Text section:

● ● ● ● ●

Creepy street
On just one block, over a few short years, Chinatown fortunes have fallen. But as the Big Dig winds down, residents fear the future could be darker still.
As she rounds the corner toward her apartment, she will fortify her muscles. She'll pump her legs, walking double-time. She'll crane her neck and swivel it, like a submarine periscope. She'll get hit by the aroma of urine-stained sidewalks or brown-bag booze or the exhaust stream from a row of burning crack pipes.
As she approaches her front door, she'll zigzag around the small knot of street people camped out on her stoop. She'll grip the Panasonic cellphone around her neck, the one programmed to speed-dial her younger sister, who knows English and can call the cops in an emergency.
After she squeezes into the foyer of her building, she will stop and relax her body. She will exhale, releasing the fear that walked beside her for less than 200 feet of her street. ''I made it safely," the 36-year-old mother will say to herself, after a typical journey coming home from work, selling furniture, two blocks away. ''I'm happy they didn't rob or stab me."

● ● ● ● ●

Reproduce the Chinatown block article word for word, from its headline through its final sentence. Nothing in the listing after this article is needed.

Information supplied:
● ● ● ● ●

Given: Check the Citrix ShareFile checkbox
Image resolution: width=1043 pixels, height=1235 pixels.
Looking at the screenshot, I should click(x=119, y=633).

● ● ● ● ●

Result for this task:
Creepy street
On just one block, over a few short years, Chinatown fortunes have fallen. But as the Big Dig winds down, residents fear the future could be darker still.
As she rounds the corner toward her apartment, she will fortify her muscles. She'll pump her legs, walking double-time. She'll crane her neck and swivel it, like a submarine periscope. She'll get hit by the aroma of urine-stained sidewalks or brown-bag booze or the exhaust stream from a row of burning crack pipes.
As she approaches her front door, she'll zigzag around the small knot of street people camped out on her stoop. She'll grip the Panasonic cellphone around her neck, the one programmed to speed-dial her younger sister, who knows English and can call the cops in an emergency.
After she squeezes into the foyer of her building, she will stop and relax her body. She will exhale, releasing the fear that walked beside her for less than 200 feet of her street. ''I made it safely," the 36-year-old mother will say to herself, after a typical journey coming home from work, selling furniture, two blocks away. ''I'm happy they didn't rob or stab me."